>>>>>
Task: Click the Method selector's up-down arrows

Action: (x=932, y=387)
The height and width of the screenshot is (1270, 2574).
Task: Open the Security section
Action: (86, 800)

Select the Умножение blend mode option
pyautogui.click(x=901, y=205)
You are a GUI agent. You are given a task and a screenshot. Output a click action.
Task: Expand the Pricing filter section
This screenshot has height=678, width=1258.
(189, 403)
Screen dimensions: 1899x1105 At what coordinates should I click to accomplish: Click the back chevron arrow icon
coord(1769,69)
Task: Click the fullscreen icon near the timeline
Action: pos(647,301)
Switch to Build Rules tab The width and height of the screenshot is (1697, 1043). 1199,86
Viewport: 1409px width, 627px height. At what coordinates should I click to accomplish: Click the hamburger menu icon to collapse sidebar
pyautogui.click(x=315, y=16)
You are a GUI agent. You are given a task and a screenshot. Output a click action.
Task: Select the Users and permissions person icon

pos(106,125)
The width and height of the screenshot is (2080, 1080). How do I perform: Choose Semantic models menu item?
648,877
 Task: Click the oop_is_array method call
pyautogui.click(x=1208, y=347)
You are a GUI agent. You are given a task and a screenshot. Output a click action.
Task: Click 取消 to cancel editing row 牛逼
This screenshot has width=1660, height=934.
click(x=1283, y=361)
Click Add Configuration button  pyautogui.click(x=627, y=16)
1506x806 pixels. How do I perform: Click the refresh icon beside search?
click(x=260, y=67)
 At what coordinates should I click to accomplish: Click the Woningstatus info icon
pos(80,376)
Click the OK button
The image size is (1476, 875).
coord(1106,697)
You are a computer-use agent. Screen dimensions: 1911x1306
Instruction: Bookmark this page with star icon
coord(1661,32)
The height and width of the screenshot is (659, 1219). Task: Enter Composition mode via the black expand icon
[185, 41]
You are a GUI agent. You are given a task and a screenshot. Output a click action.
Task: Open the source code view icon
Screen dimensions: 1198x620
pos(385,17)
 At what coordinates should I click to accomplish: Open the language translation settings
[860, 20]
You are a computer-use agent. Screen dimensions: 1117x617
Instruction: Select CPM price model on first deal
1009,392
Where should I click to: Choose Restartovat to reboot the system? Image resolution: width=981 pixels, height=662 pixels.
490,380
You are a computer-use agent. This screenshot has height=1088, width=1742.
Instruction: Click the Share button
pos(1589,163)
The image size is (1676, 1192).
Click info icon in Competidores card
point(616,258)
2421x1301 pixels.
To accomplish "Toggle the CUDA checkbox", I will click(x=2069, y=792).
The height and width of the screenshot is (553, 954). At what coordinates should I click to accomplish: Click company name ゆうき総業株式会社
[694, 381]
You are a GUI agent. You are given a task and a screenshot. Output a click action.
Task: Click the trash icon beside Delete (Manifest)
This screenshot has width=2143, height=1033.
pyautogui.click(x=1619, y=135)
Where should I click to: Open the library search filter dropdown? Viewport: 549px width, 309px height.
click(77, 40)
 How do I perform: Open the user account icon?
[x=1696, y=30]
<<<<<
→ WHAT YOU SHOULD DO: Output the entire listing exactly, including each line.

→ ANSWER FOR THIS EXERCISE:
Task: Click the Method selector's up-down arrows

Action: (x=932, y=387)
The height and width of the screenshot is (1270, 2574).
Task: Open the Security section
Action: (86, 800)

Select the Умножение blend mode option
pyautogui.click(x=901, y=205)
You are a GUI agent. You are given a task and a screenshot. Output a click action.
Task: Expand the Pricing filter section
This screenshot has height=678, width=1258.
(189, 403)
Screen dimensions: 1899x1105 At what coordinates should I click to accomplish: Click the back chevron arrow icon
coord(1769,69)
Task: Click the fullscreen icon near the timeline
Action: pos(647,301)
Switch to Build Rules tab The width and height of the screenshot is (1697, 1043). 1199,86
Viewport: 1409px width, 627px height. At what coordinates should I click to accomplish: Click the hamburger menu icon to collapse sidebar
pyautogui.click(x=315, y=16)
You are a GUI agent. You are given a task and a screenshot. Output a click action.
Task: Select the Users and permissions person icon

pos(106,125)
The width and height of the screenshot is (2080, 1080). How do I perform: Choose Semantic models menu item?
648,877
 Task: Click the oop_is_array method call
pyautogui.click(x=1208, y=347)
You are a GUI agent. You are given a task and a screenshot. Output a click action.
Task: Click 取消 to cancel editing row 牛逼
This screenshot has width=1660, height=934.
click(x=1283, y=361)
Click Add Configuration button  pyautogui.click(x=627, y=16)
1506x806 pixels. How do I perform: Click the refresh icon beside search?
click(x=260, y=67)
 At what coordinates should I click to accomplish: Click the Woningstatus info icon
pos(80,376)
Click the OK button
The image size is (1476, 875).
coord(1106,697)
You are a computer-use agent. Screen dimensions: 1911x1306
Instruction: Bookmark this page with star icon
coord(1661,32)
The height and width of the screenshot is (659, 1219). Task: Enter Composition mode via the black expand icon
[185, 41]
You are a GUI agent. You are given a task and a screenshot. Output a click action.
Task: Open the source code view icon
Screen dimensions: 1198x620
pos(385,17)
 At what coordinates should I click to accomplish: Open the language translation settings
[860, 20]
You are a computer-use agent. Screen dimensions: 1117x617
Instruction: Select CPM price model on first deal
1009,392
Where should I click to: Choose Restartovat to reboot the system? Image resolution: width=981 pixels, height=662 pixels.
490,380
You are a computer-use agent. This screenshot has height=1088, width=1742.
Instruction: Click the Share button
pos(1589,163)
The image size is (1676, 1192).
Click info icon in Competidores card
point(616,258)
2421x1301 pixels.
To accomplish "Toggle the CUDA checkbox", I will click(x=2069, y=792).
The height and width of the screenshot is (553, 954). At what coordinates should I click to accomplish: Click company name ゆうき総業株式会社
[694, 381]
You are a GUI agent. You are given a task and a screenshot. Output a click action.
Task: Click the trash icon beside Delete (Manifest)
This screenshot has width=2143, height=1033.
pyautogui.click(x=1619, y=135)
Where should I click to: Open the library search filter dropdown? Viewport: 549px width, 309px height.
click(77, 40)
 How do I perform: Open the user account icon?
[x=1696, y=30]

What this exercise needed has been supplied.